Are you helping hackers mine crypto-currency? Computer science Masters graduate Rob Len investigates


Are you helping hackers mine crypto-currency?

By Sam van Heerden, Masters in Philosophy student 


While it is well known that surfing the internet can leave you vulnerable to theft, web-based ‘crypto-jackers’ are not after your money or files: they are looking to use your computer’s power to mine cryptocurrency. The research of Computer Science Masters graduate, Rob Len, explored just how prevalent web-based crypto-jacking is.  

In a world where technology is rapidly changing, hackers are keeping up with current trends. Since crypto-currencies took off with the rise of Bitcoin years ago, ‘mining’ for these digital currencies has become a legitimate way of earning extra money. In very simple terms, one’s computer performs specific tasks in exchange for some crypto-currency, which is worth money. 

In his research, Len analysed the source code of about 500 million websites to search for crypto-jacking scripts. To control your computer’s resources from across the world, crypto-jackers embed websites with these scripts, so that as soon as you land on one of these websites, your computer becomes a cog in their crypto-mining machine. 

“It is not ransomware. You are not given an awful screen with a skull saying, ‘Hey give us money if you want your files back’,” explained Len, who is currently a cybersecurity professional working at Mobius Binary Consulting in Cape Town. When it comes to crypto-jacking, you often do not even know it is happening. “All you need to do is visit the webpage that has this code running, and while there, your browser will quietly mine in the background using a crypto-mining JavaScript,” said Len.

Luckily, this crypto-jacking is short-lived. “You close your browser window and it’s done,” explained Len. This is different to computer-based crypto-jacking, which secretly installs crypto-currency mining software on your computer, which affects its processing power. Web-based crypto-jacking is more stealthy and less invasive. 

But because web-based crypto-jackers do not install anything on your computer, they need to ensure that you stay on the infected website as long as possible. Len’s research found that browser crypto-jacking is more common on the shadier side of the web: adult entertainment sites, illegal streaming services, pirating websites, and others where users are likely to spend more time. “The longer you stay on a website, the more profitable it is for the crypto-jackers,” explained Len, “If you visit for two seconds then they’re not going to make any money off of you, but if you’re watching an hour-long movie it’s better business.”

Len’s research showed that most web-based crypto-jacking is hosted in the United States. Europe, including Sweden and the United Kingdom, and Iran, were also dominant hosts.  Although not in the top ten, South Africa was also home to some crypto-jacking websites. 

Although no one wants their computer’s resources to be exploited without consent, crypto-jacking might point to a new source of website revenue.
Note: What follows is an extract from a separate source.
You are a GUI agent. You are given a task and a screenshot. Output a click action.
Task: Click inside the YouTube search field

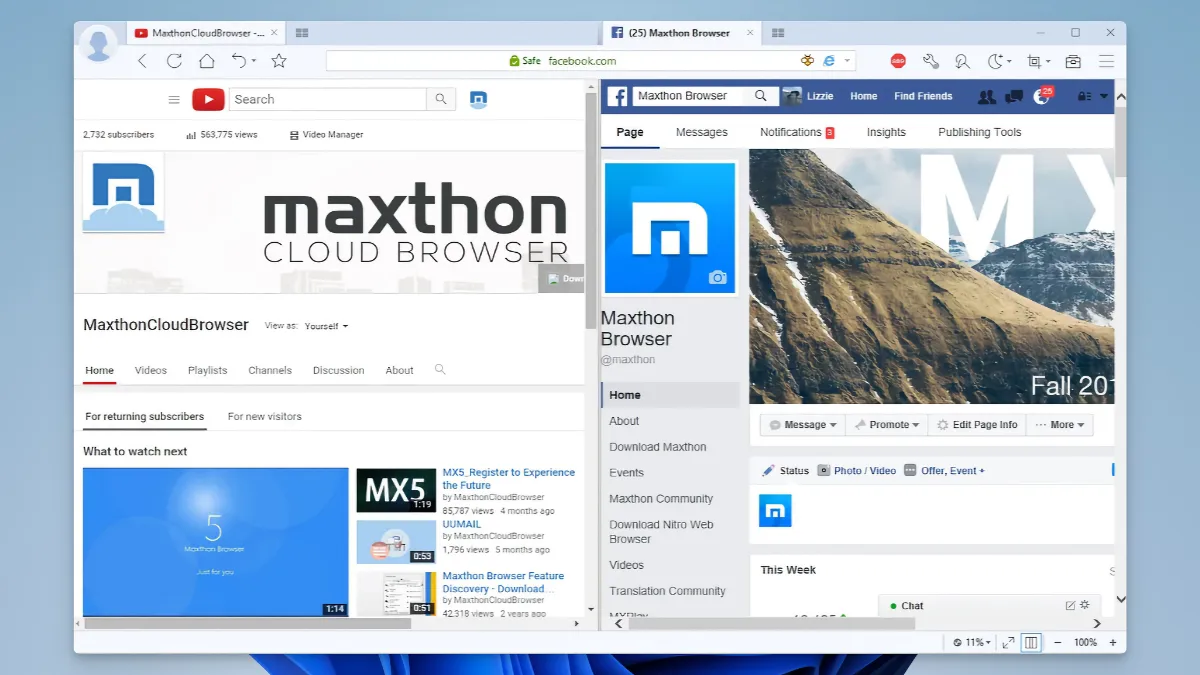click(x=327, y=99)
Len explained that some websites do in fact ask for permission to use your computer’s resources, so crypto-mining revenue can be seen as an alternative to pop-ups and advertisements. 

But for now, web-based crypto-jacking can still point to an existing vulnerability in your computer system.  Despite the low level of threat, it might be disturbing to think that your computer can be used by someone else without your permission. 

Luckily, there are ways to defend against crypto-jacking. You can get browser plug-ins that scan the source code of whatever website you are on, and will notify you if any crypto-jacking scripts are found. As hackers alter their methods to suit changes in technology, our security methods need to stay up to date too.